Using Moodle assignments in the School of Education
We needed certain features that were available in Moodle assignments and did not need the features that Turnitin offered, e.g.,
- a School-specific grading scale (a system of ‘spot marks’)
- to support School policy on grading
- to deliver grades via Moodle
- School assessment policy also requires the return to each student of a ‘feedback form’ for each assignment, explaining the criteria used in grading and how each particular assignment met (or failed to meet) those criteria.
What did you do?
- We found Moodle assignments to be more configurable for our needs than Turnitin assignments. We now use Moodle assignments in modules across the School.
- We could add our own grading scale (a system of ‘spot marks’) which ensured a match between School policy on grading, and the delivery of grades via Moodle.
- We could also make use of Moodle’s ‘response files’ feature, which was important to us because of the need to return the feedback forms.
How did it work out?
- It is appropriate to support the School’s assessment policy
- Staff were happy enough with it
- Students have very little difficulty with it
Recommendations and tips
- In 12-13 I set up a rather clunky ‘copy and paste’ activity (using the ‘notes’ feature) to get students to confirm that they understood the regulations relating to assignment submission. In 13-14 I’ve ditched that idea and now simply remind students of the regulations (I include a link to them) and tell them that by clicking on ‘send for marking’ they are agreeing that they understand them.
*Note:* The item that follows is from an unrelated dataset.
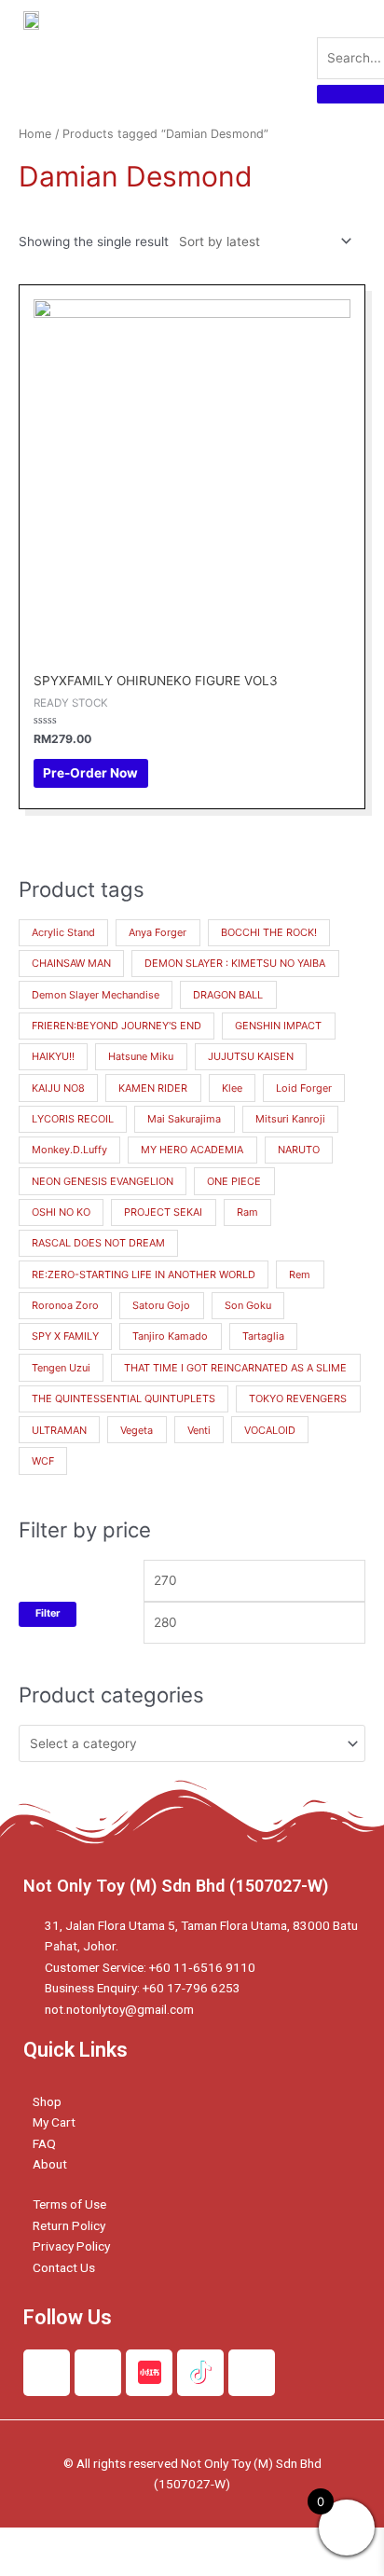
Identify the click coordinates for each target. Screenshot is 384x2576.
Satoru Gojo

- One thing we find particularly useful is the ability to set up resubmission assignments which are visible only to students who fail to get a pass mark in the original assignment (using ‘grade condition’ in the ‘restrict access’ settings).
- The problem many staff encounter is that the grading screen contains too many columns and finding the ‘grade’ button for a particular assignment can involve a lot of horizontal scrolling.